Рафаэль Санти. Строительство Ноева ковчега. XVI век

В этой связи интересно обратиться к исследованию «уровня уважения» социологов Полины Козыревой и Александра Смирнова (Социологический журнал, 28.02.2022). Авторы устанавливают связь между «толерантностью» (в широком смысле, включающем отношение к людям из другого класса), доверием и тем, насколько уважительно к индивиду относятся другие (по его самооценке). Наиболее остро это проявляется на рабочем месте: ощущение взаимного уважения на работе в разы повышает уровень доверия и веру в возможность взаимопонимания, несмотря на любые различия. Исследователи отдельно отмечают, что речь идёт не о материальном положении или обладании властью. Достаточно просто человеческого отношения друг к другу и установления адекватных норм в коллективе.

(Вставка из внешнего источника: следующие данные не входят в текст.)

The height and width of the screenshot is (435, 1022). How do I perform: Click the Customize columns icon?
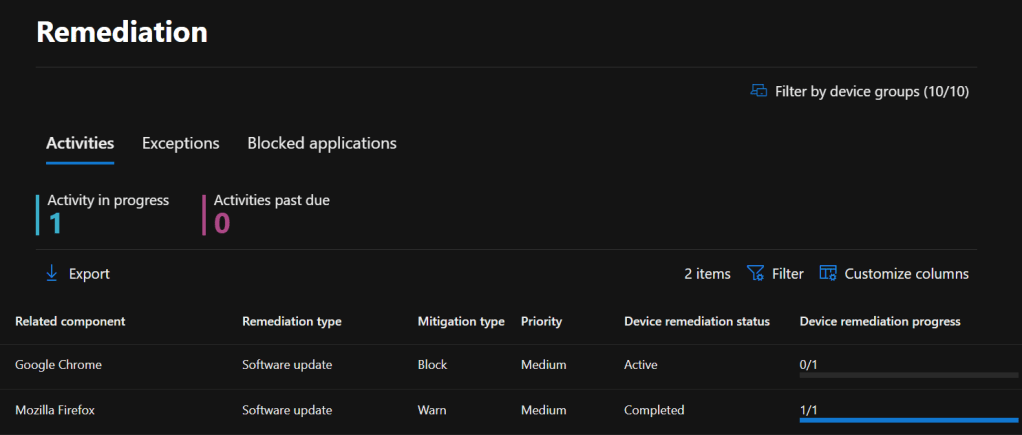828,274
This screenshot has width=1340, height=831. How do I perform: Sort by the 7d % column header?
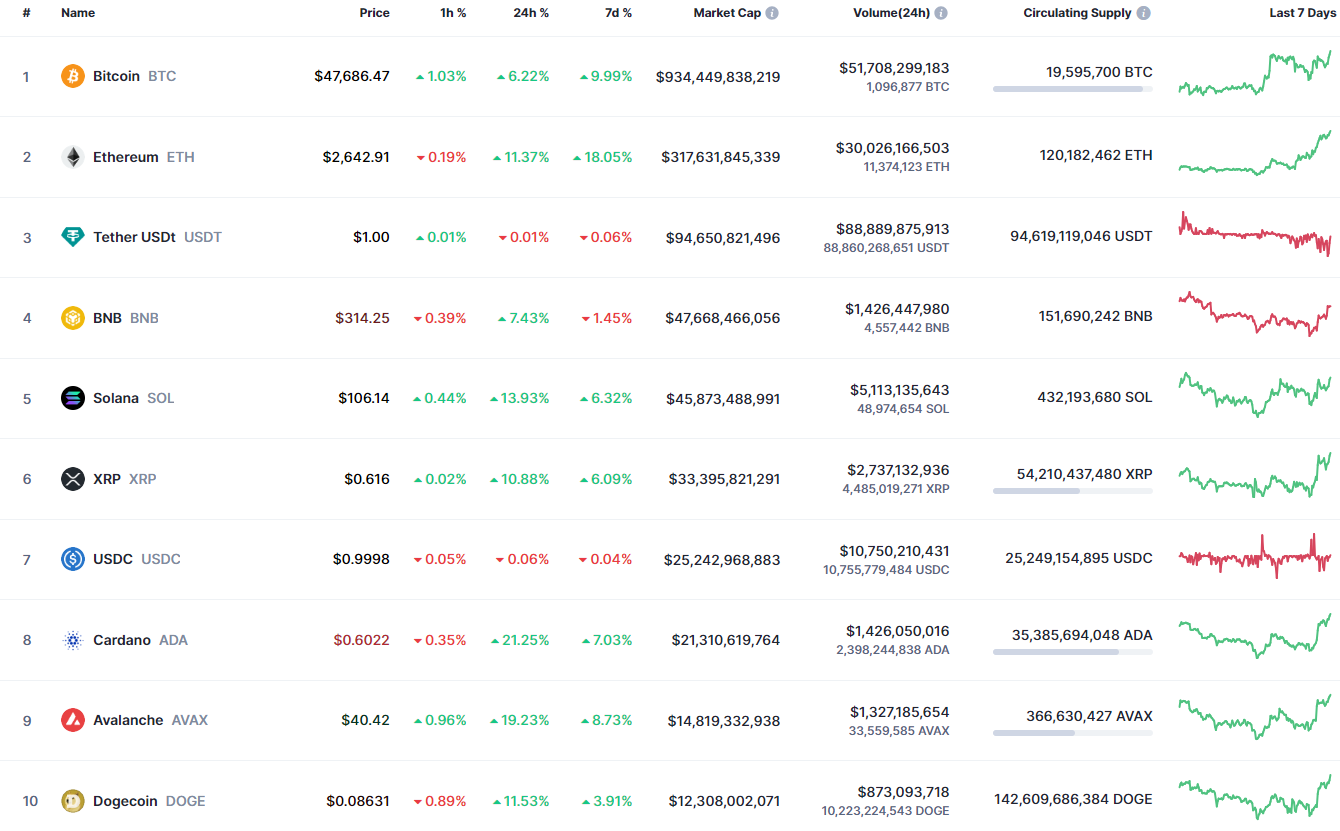click(618, 13)
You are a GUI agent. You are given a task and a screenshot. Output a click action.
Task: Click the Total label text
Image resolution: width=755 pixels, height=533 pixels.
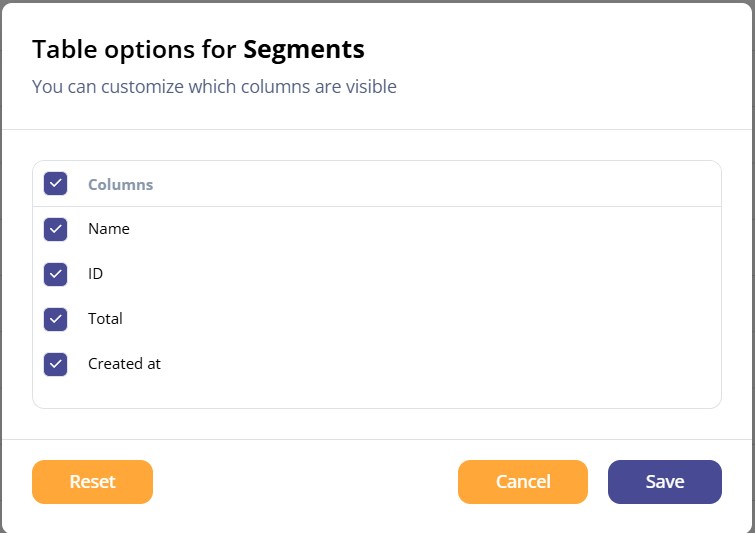105,319
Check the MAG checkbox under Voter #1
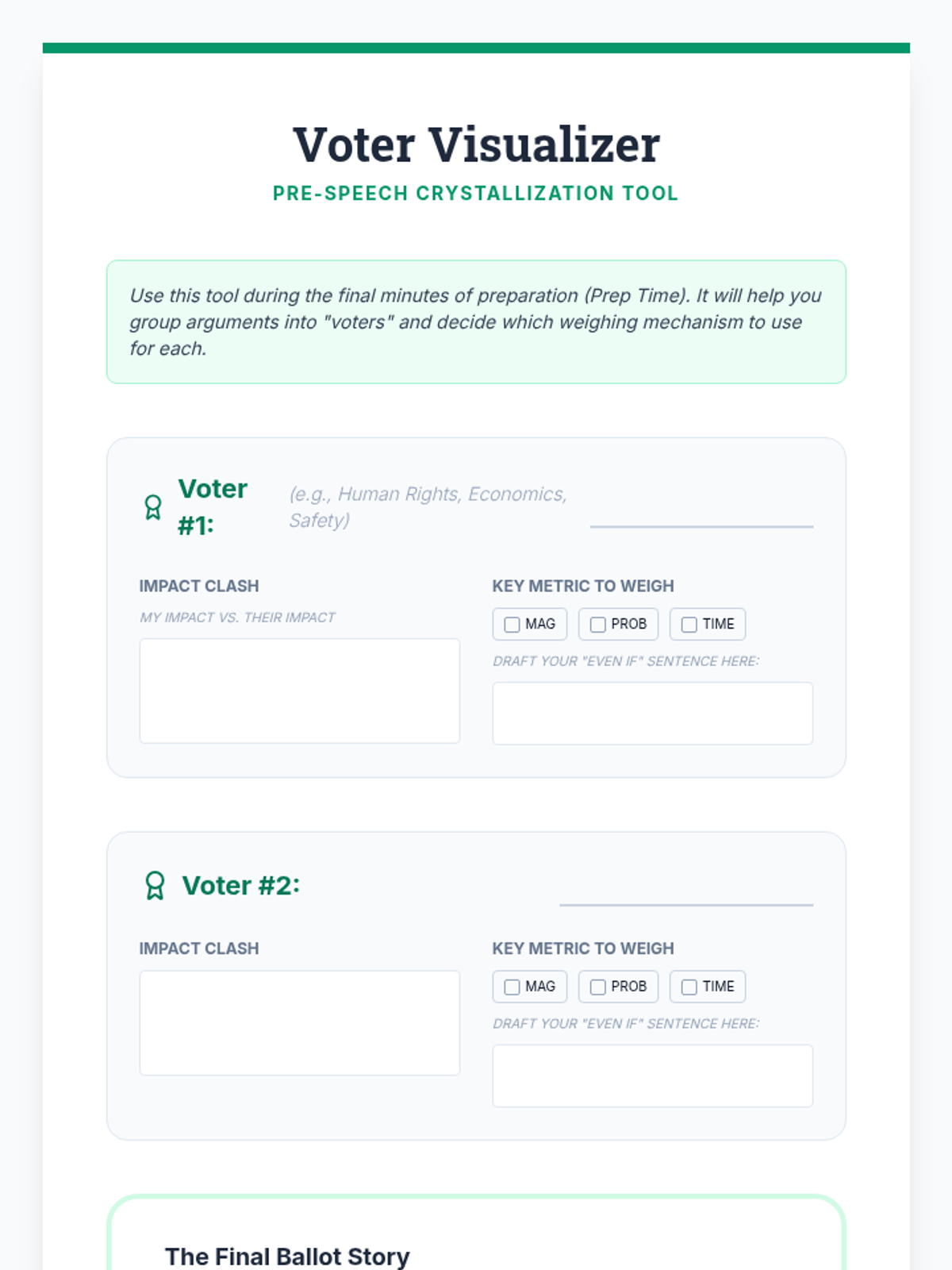The image size is (952, 1270). point(512,625)
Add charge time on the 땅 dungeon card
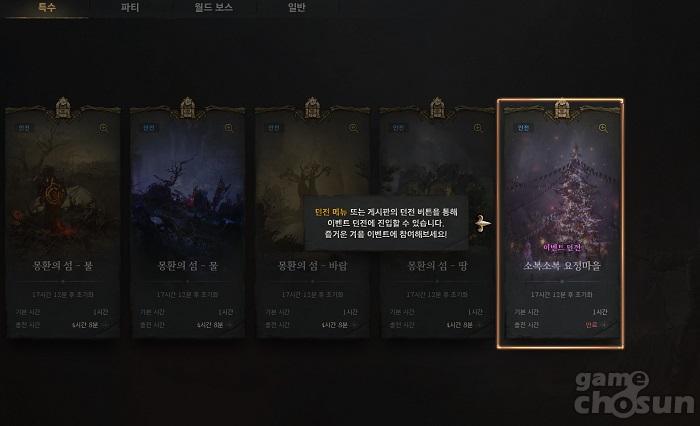The width and height of the screenshot is (700, 426). pos(479,325)
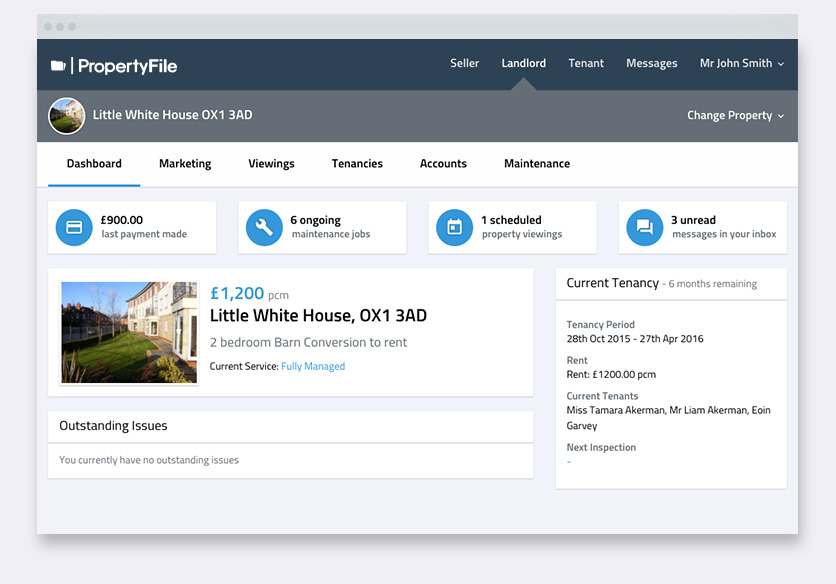Click the property photo thumbnail
The image size is (836, 584).
tap(129, 332)
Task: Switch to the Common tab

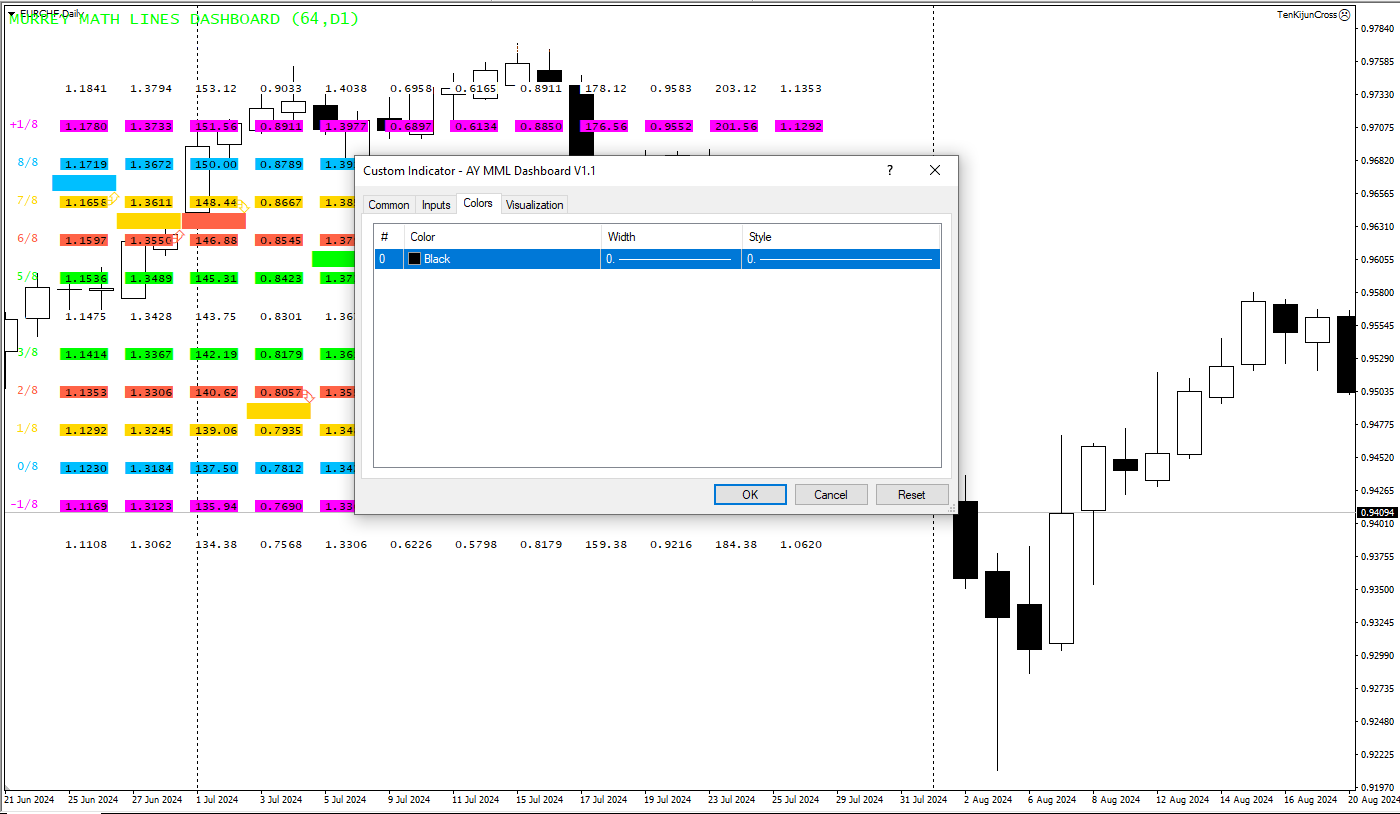Action: [388, 205]
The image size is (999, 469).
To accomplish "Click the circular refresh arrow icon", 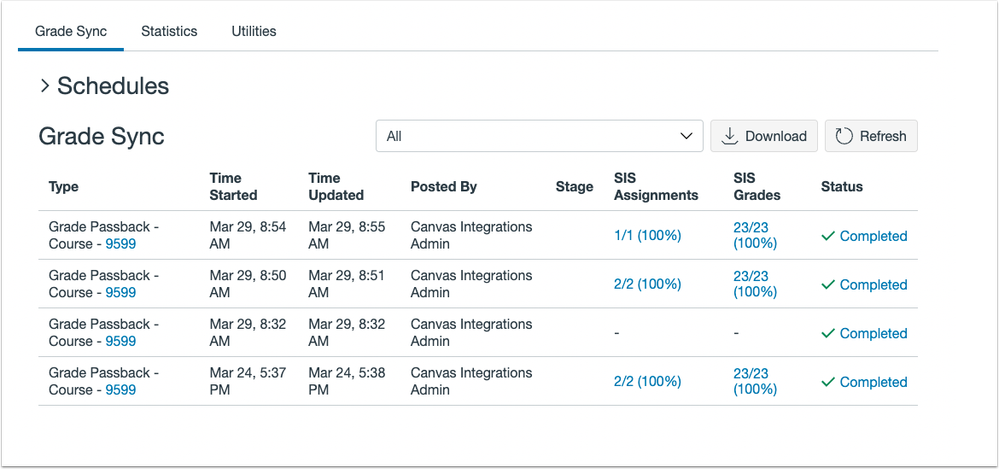I will [x=843, y=136].
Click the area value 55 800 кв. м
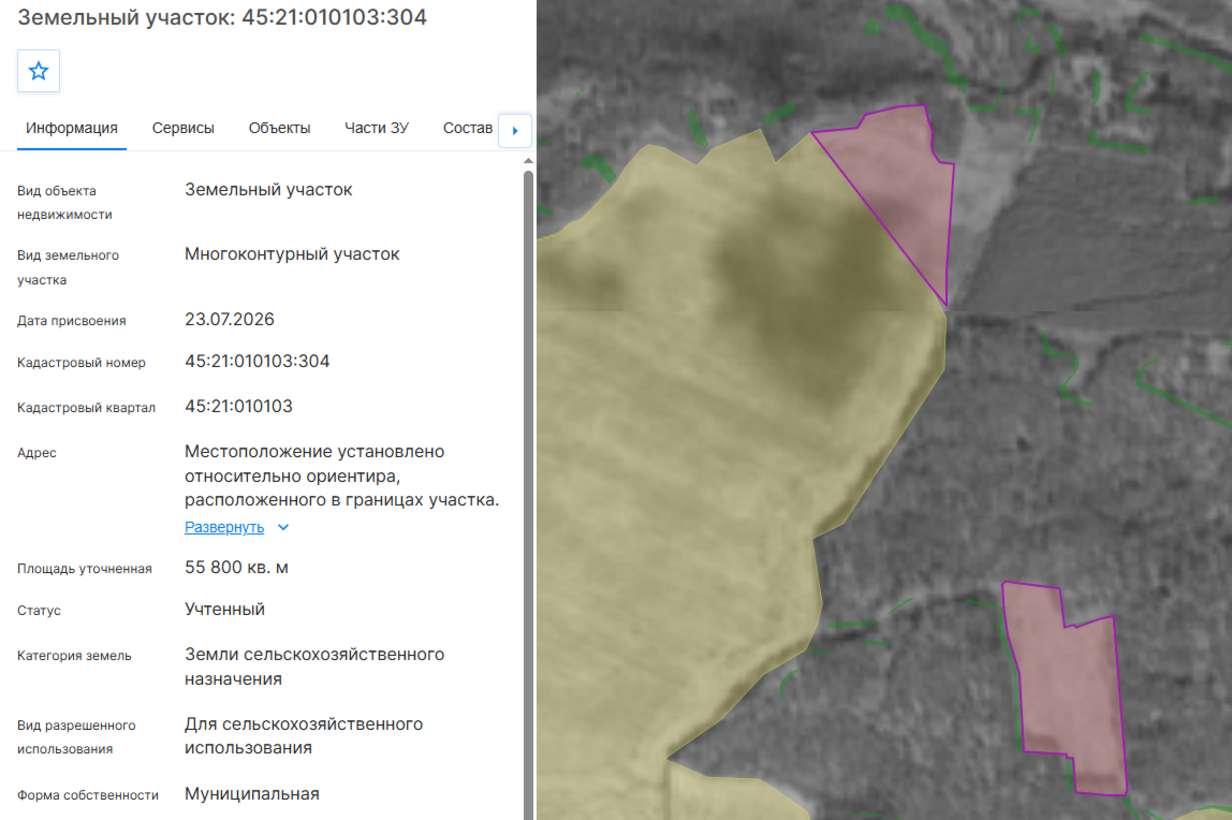The height and width of the screenshot is (820, 1232). coord(237,567)
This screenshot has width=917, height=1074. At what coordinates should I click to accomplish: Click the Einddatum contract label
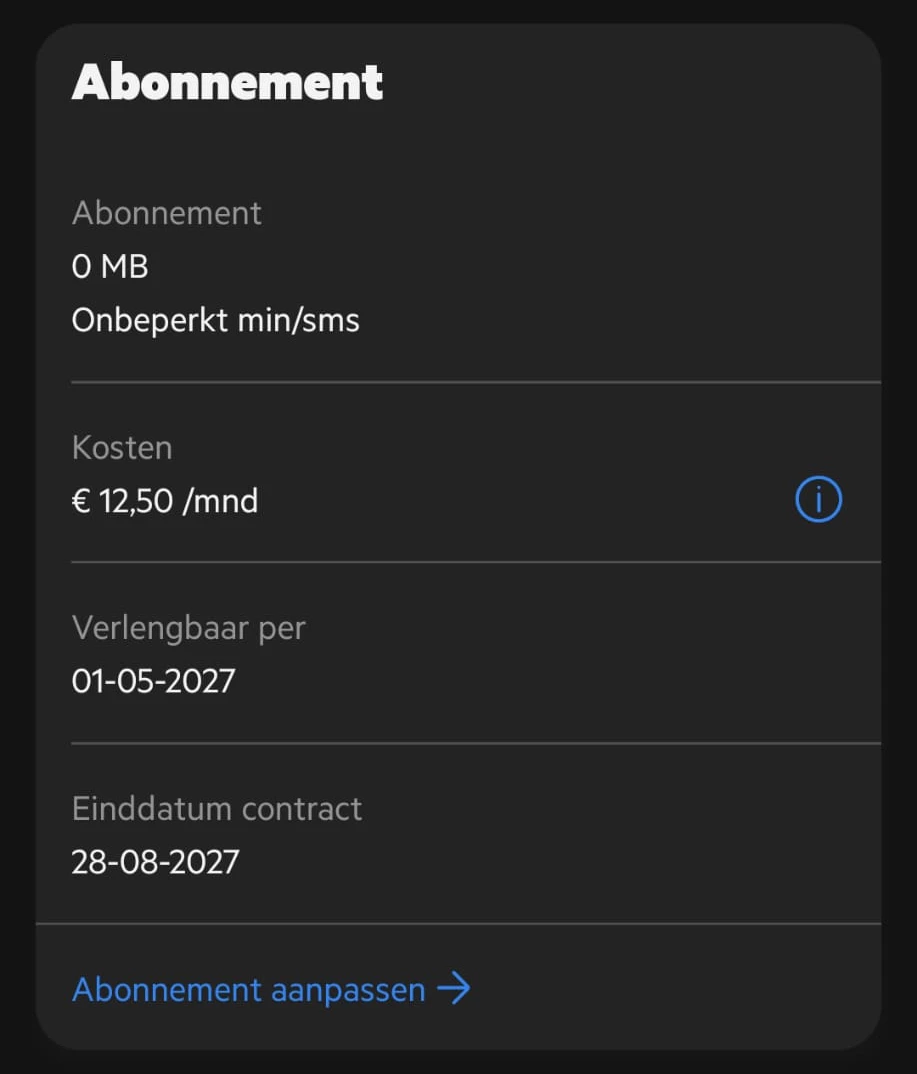point(217,808)

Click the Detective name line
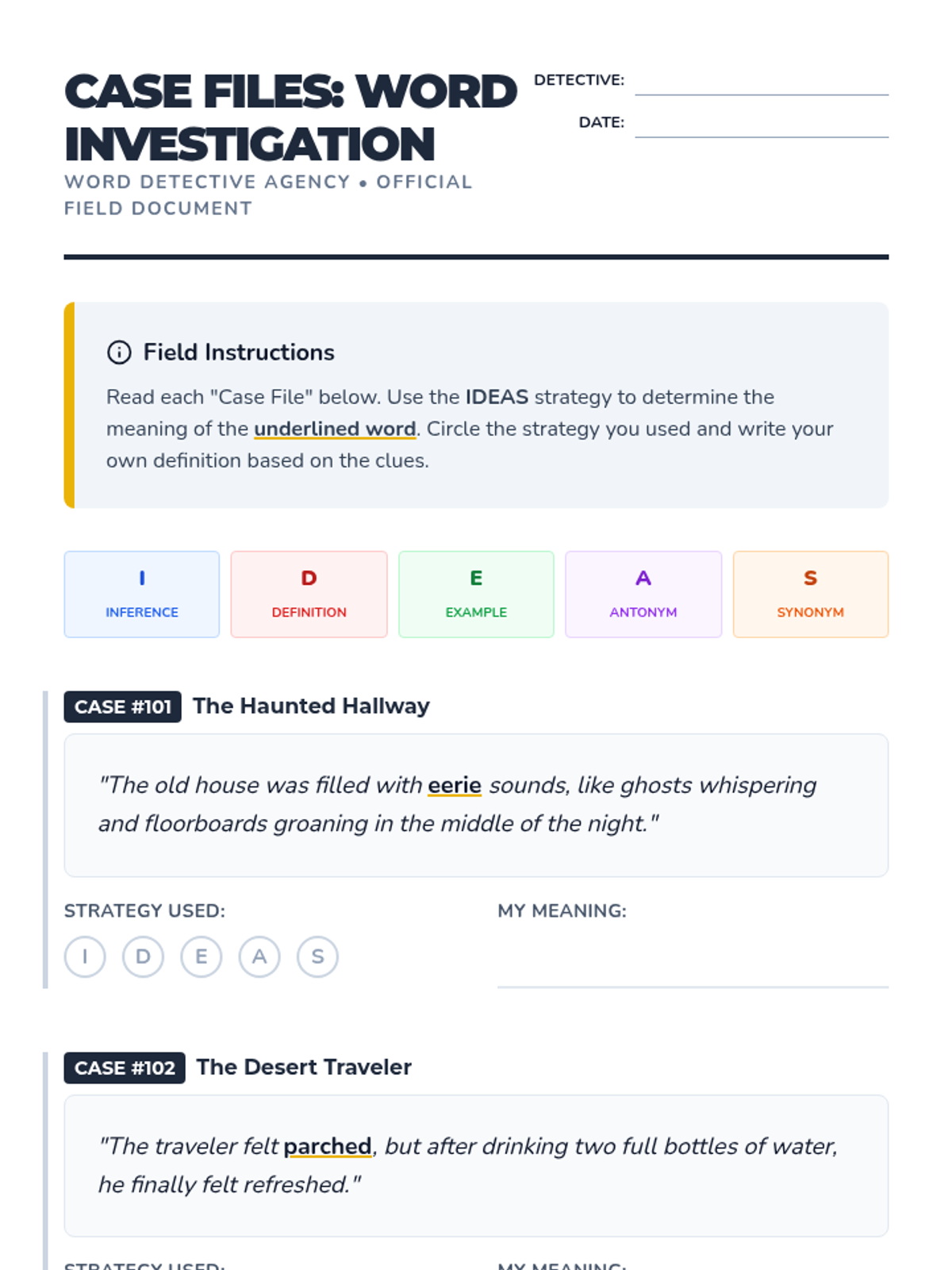coord(761,84)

По итогам, мы видим подтверждения точки зрения Фрэнка: экономика во многом функционирует не на чистом рациональном эгоистичном расчёте, а за счёт поддержания здоровой атмосферы в обществе. Неуважение к сотрудникам, игнорирование их человеческих потребностей, жёсткая конкуренция создают комплекс проблем, в конечном итоге ложащихся на экономическую систему обузой, и требующую ещё более затратных методов контроля. То же относится даже к отношениям между фирмами, особенно из одной отрасли (прямо борющихся за рынок). Нормы пока что вырабатываются стихийно — благо, точка зрения экономистов на мир до сих пор разделяется лишь меньшинством. Однако проблемы богатых стран, граждане которых в теории не должны ожесточённо бороться за ресурсы, обнажают опасную тенденцию: доверие и сплочённость только среди «своих», среди «элит», противопоставляемых остальному народу (и наёмным работникам). Хотя даже простое человеческое отношение друг к другу значит немало, неравенство отравляет людские взаимоотношения. Требования достойной оплаты и хороших условий труда никуда не уходят; их лишь дополняет психология и быт, которым в экономической теории не уделяется должного внимания. Как оказалось, социальные вопросы — не досадная необходимость (чтобы народ не бунтовал), а контекст и неотменяемая часть развивающейся экономики.